Beneath this sentence is a listing. Return its lines from the one containing "The image size" through the last, exactly, and omit the pictures.

Top of DATA

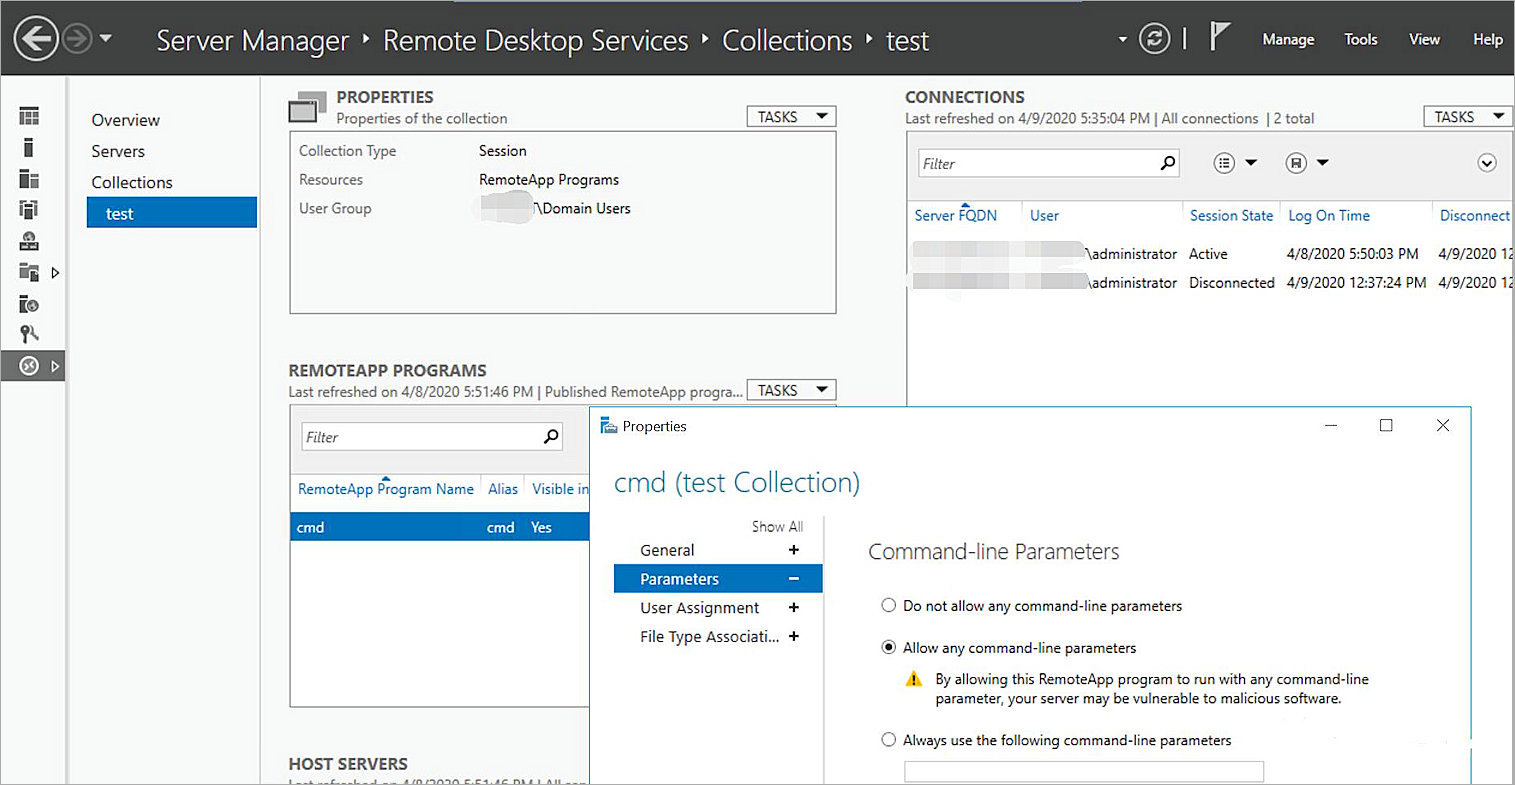Sort connections by Session State column
1515x785 pixels.
click(x=1230, y=215)
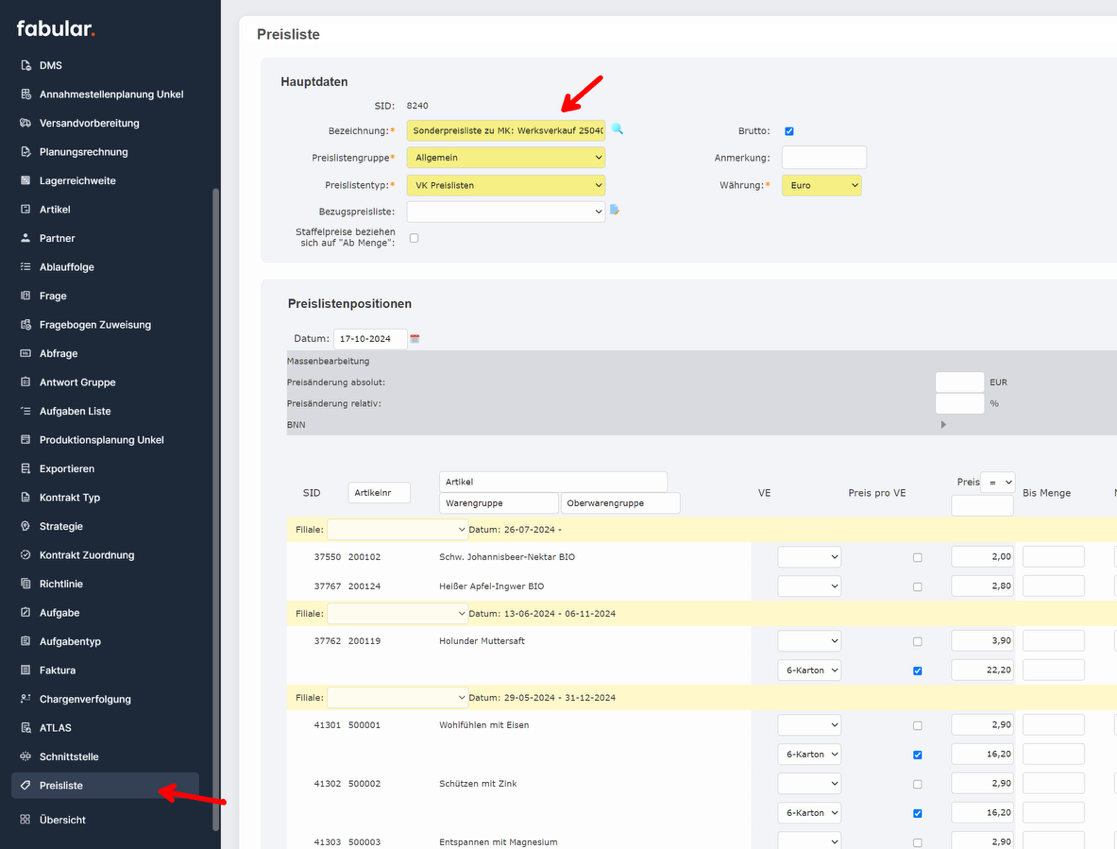Open the calendar icon next to Datum
This screenshot has width=1117, height=849.
[415, 339]
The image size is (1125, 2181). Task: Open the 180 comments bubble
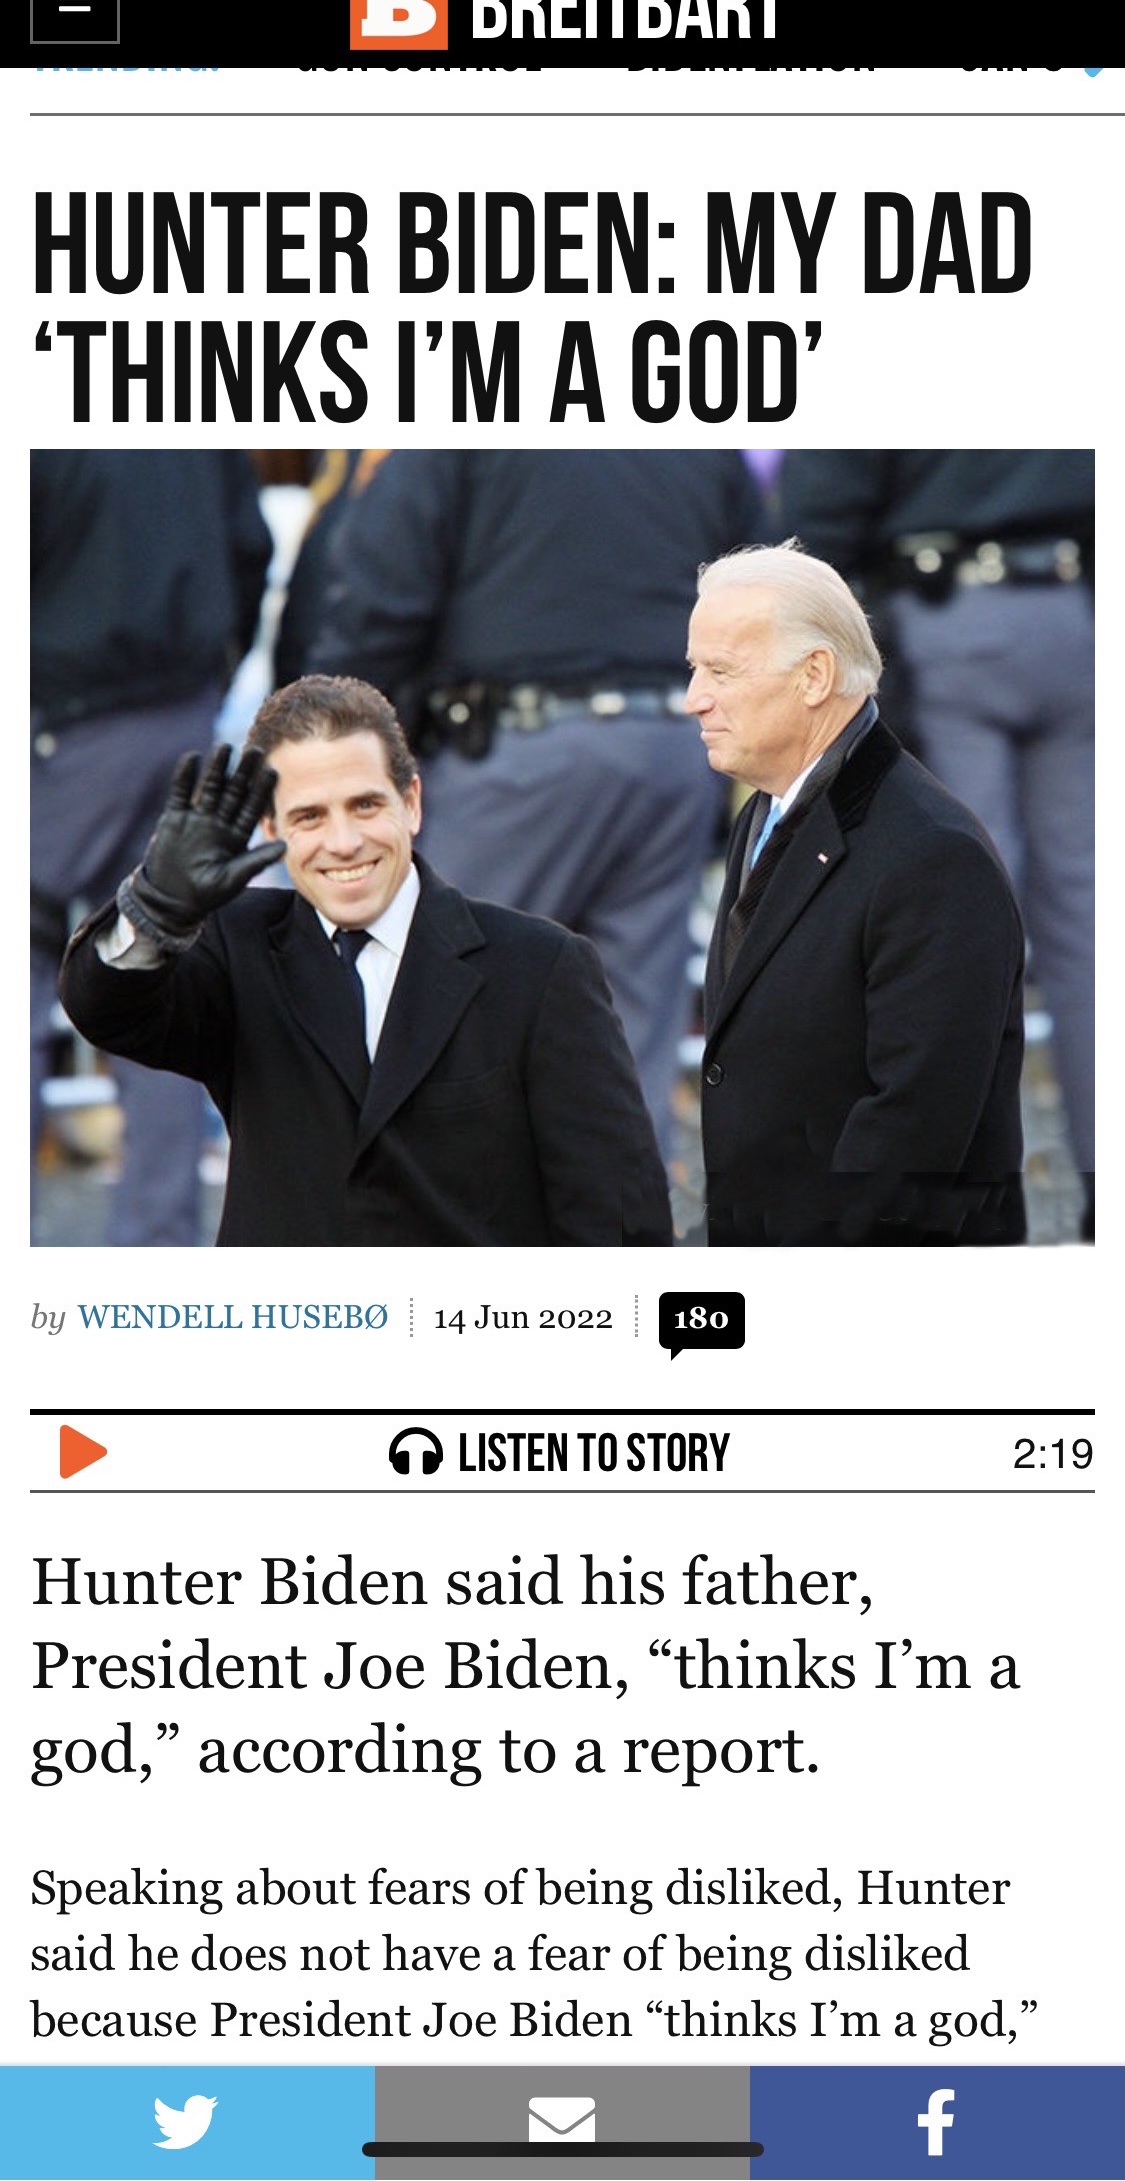coord(701,1321)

Bottom of DATA

» RESULT OF THIS EXERCISE
The image size is (1125, 2181). Task: Open the 180 comments bubble
coord(701,1321)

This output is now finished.